• _Directions for this task_
Please take the material from the line containing "Locate an element on the screen. The" through the end and write it out again with "screenshot" swapped for "image", changing nothing else. Omit the pictures from your answer.

• _Entries supplied_
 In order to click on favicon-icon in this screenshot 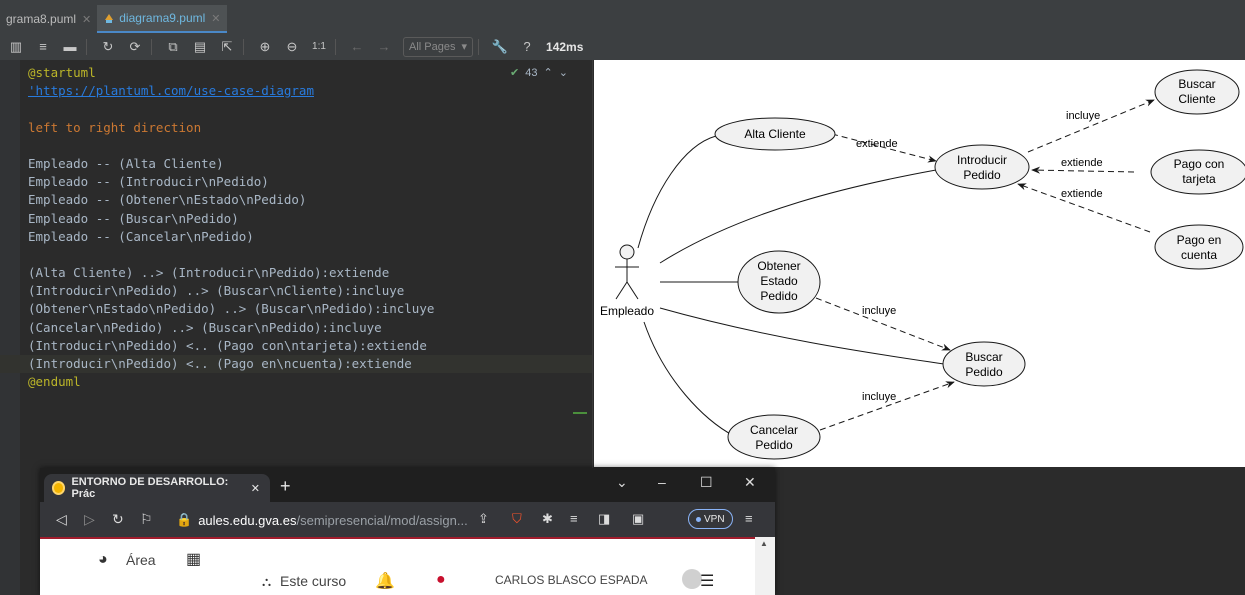, I will do `click(59, 488)`.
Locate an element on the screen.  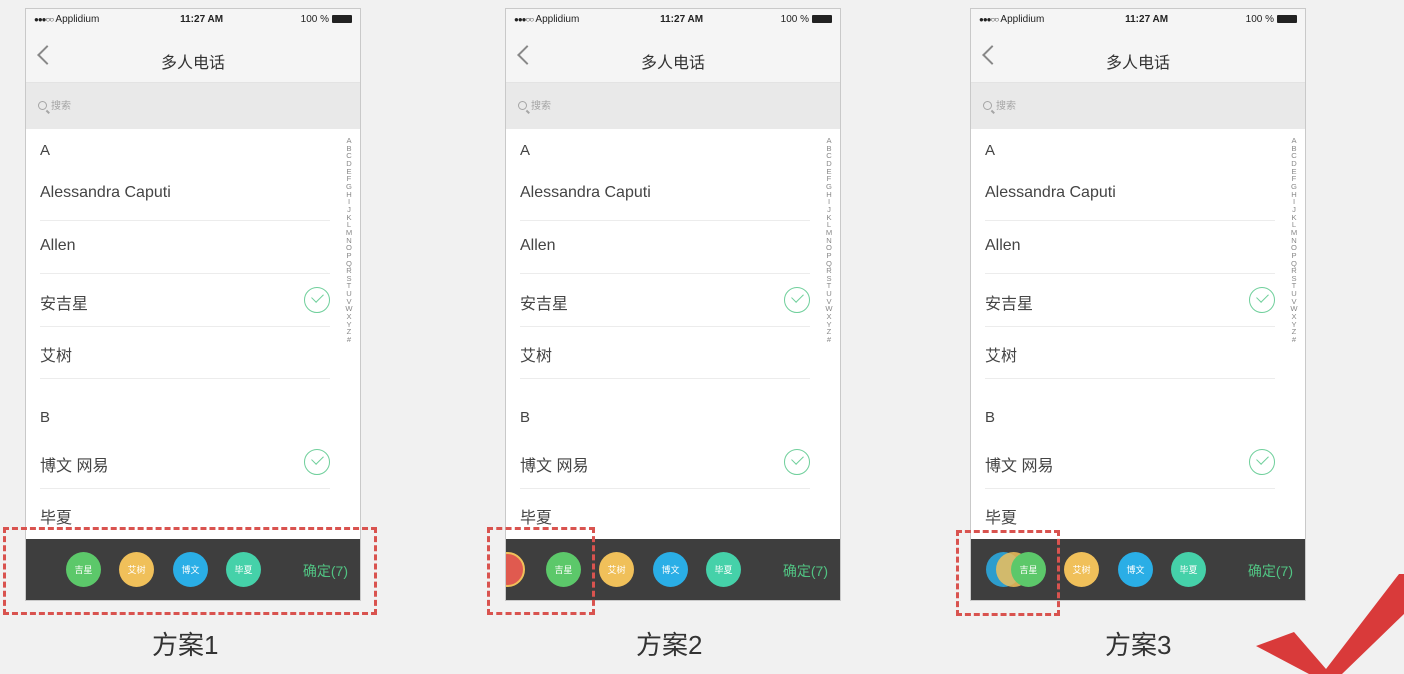
big-checkmark-icon is located at coordinates (1330, 624).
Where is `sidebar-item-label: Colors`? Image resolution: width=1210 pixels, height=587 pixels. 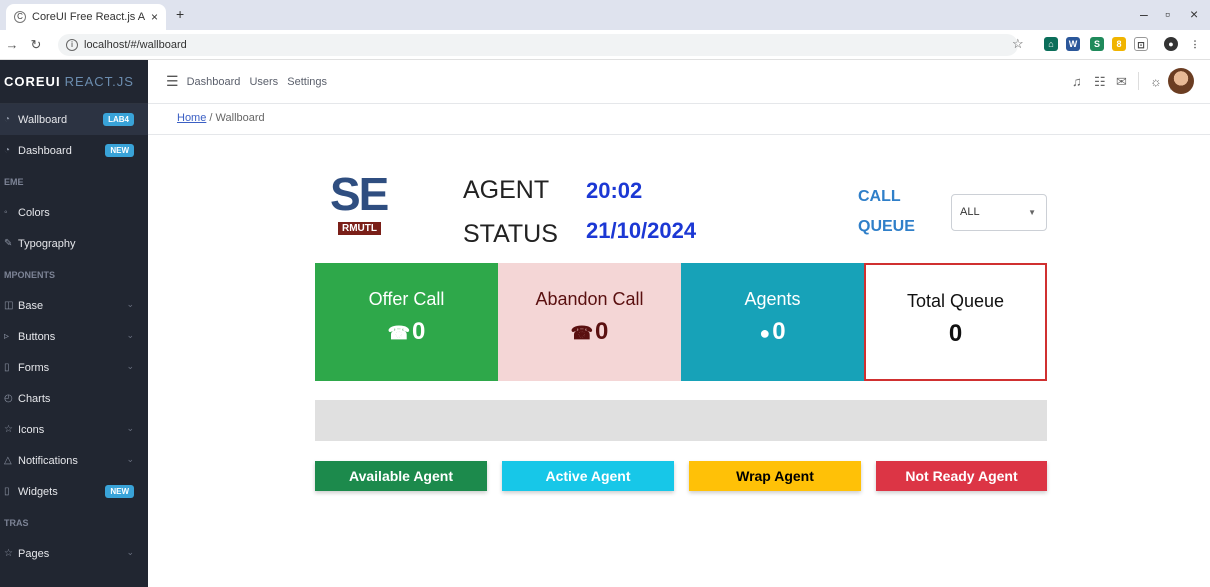 sidebar-item-label: Colors is located at coordinates (34, 212).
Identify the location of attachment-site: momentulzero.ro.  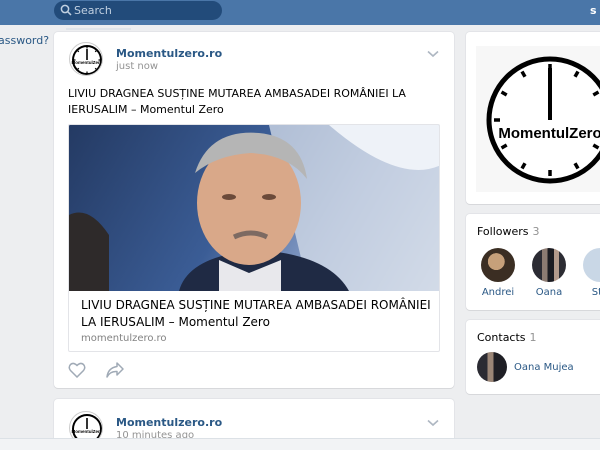
(124, 338).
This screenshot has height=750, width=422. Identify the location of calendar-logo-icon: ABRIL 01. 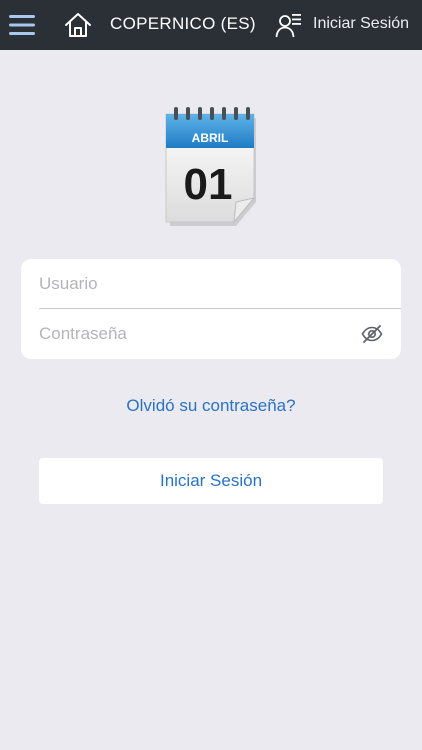
(210, 166).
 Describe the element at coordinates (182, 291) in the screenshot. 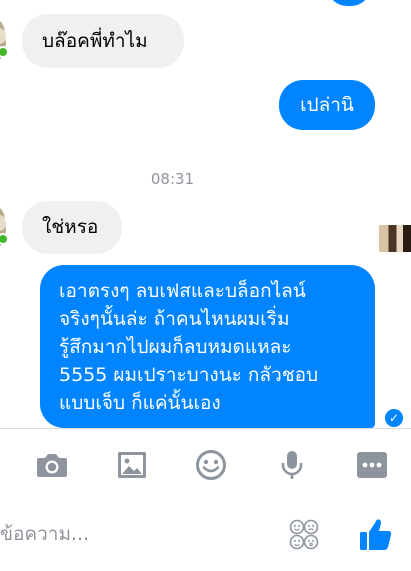

I see `message-text-line: เอาตรงๆ ลบเฟสและบล็อกไลน์` at that location.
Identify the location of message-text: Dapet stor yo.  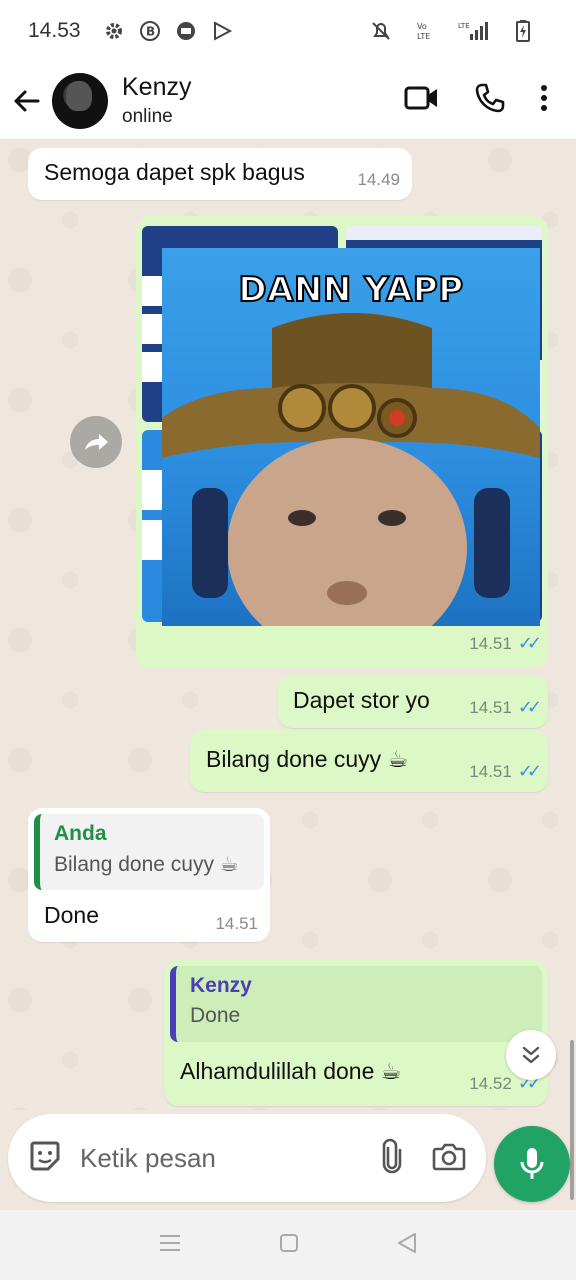
(362, 700).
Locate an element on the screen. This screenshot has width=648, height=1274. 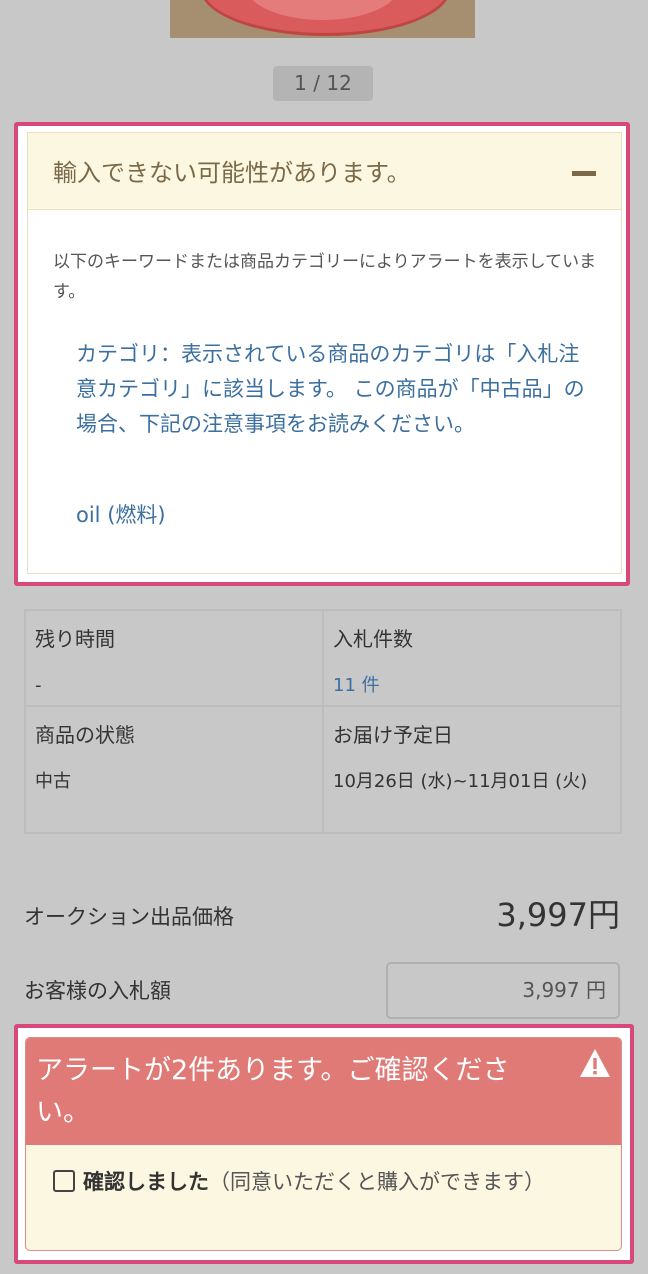
condition-label: 商品の状態 is located at coordinates (85, 735).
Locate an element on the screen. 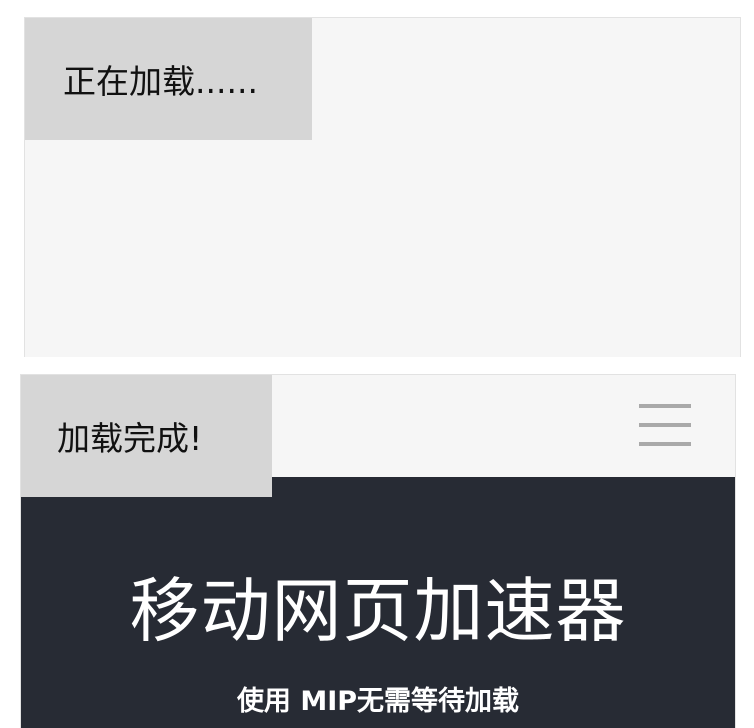 The width and height of the screenshot is (754, 728). hero-title: 移动网页加速器 is located at coordinates (378, 611).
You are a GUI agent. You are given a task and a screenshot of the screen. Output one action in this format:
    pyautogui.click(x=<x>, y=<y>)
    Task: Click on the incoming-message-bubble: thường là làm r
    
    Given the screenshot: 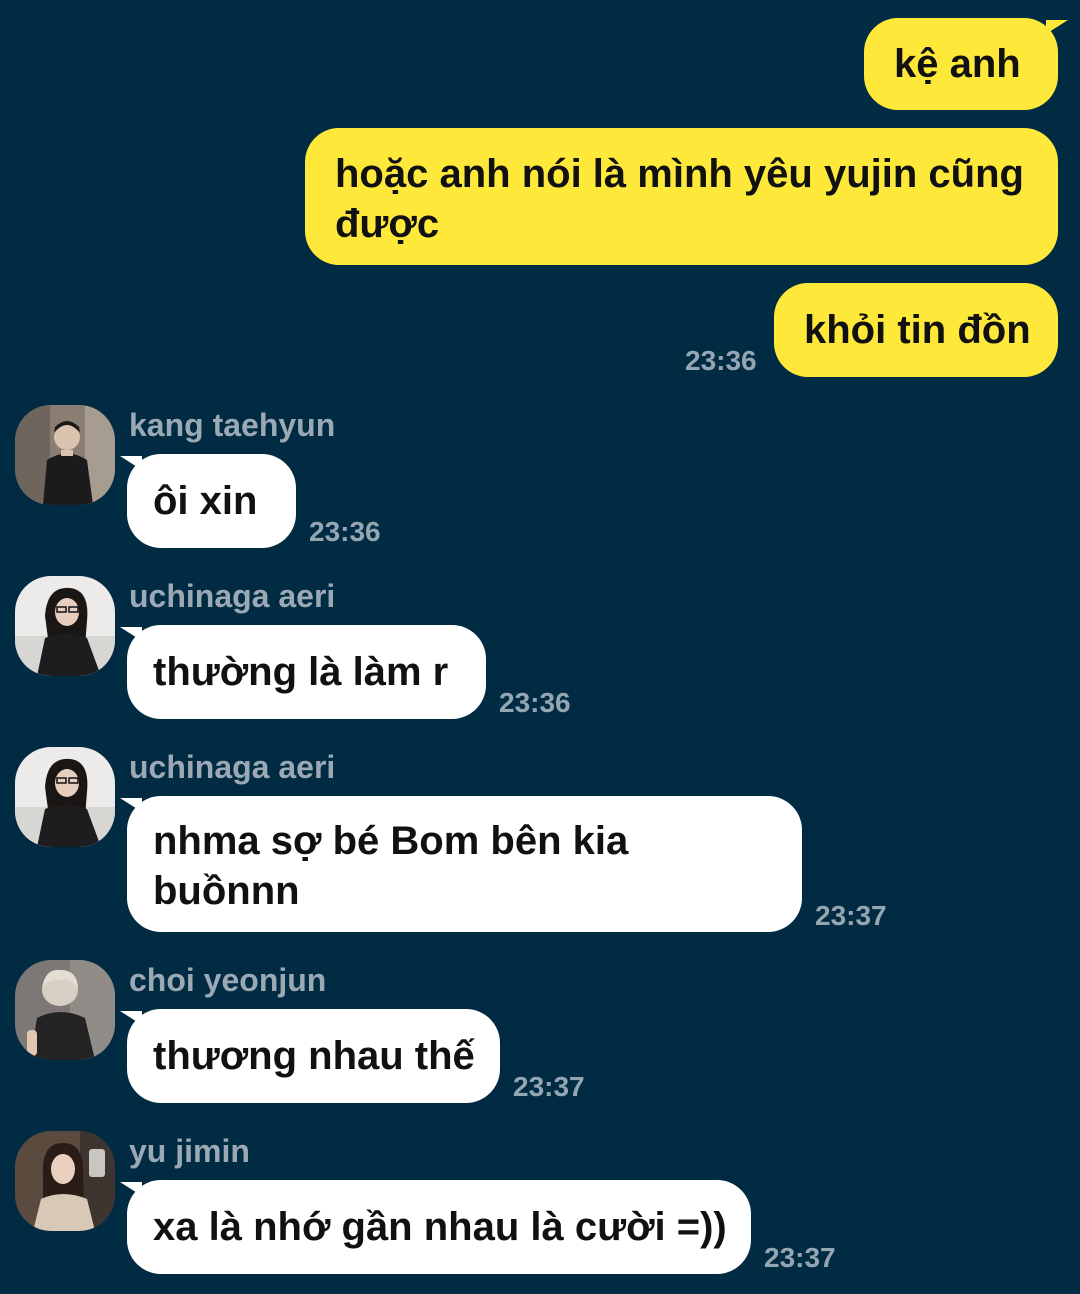 What is the action you would take?
    pyautogui.click(x=306, y=672)
    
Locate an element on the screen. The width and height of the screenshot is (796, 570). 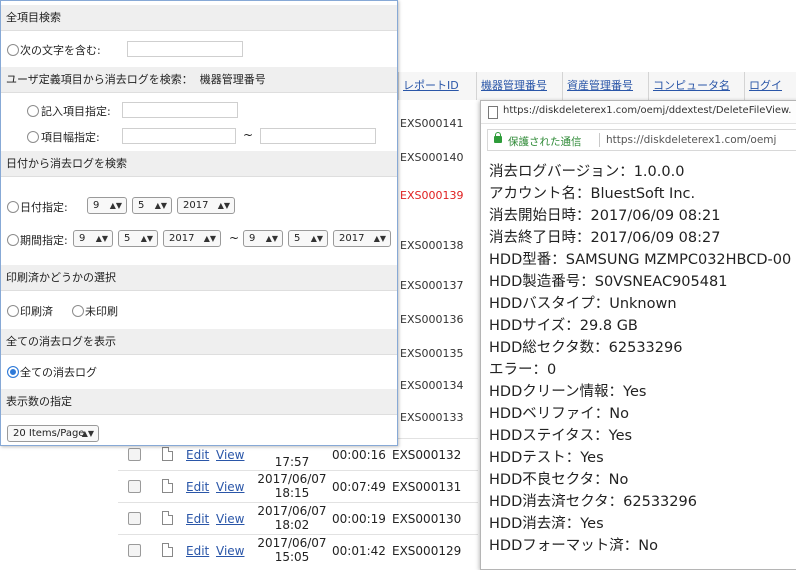
date-heading: 日付から消去ログを検索 is located at coordinates (199, 164).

• _Exercise output_
Locate an element on the screen. The width and height of the image is (796, 570). 
date-heading: 日付から消去ログを検索 is located at coordinates (199, 164).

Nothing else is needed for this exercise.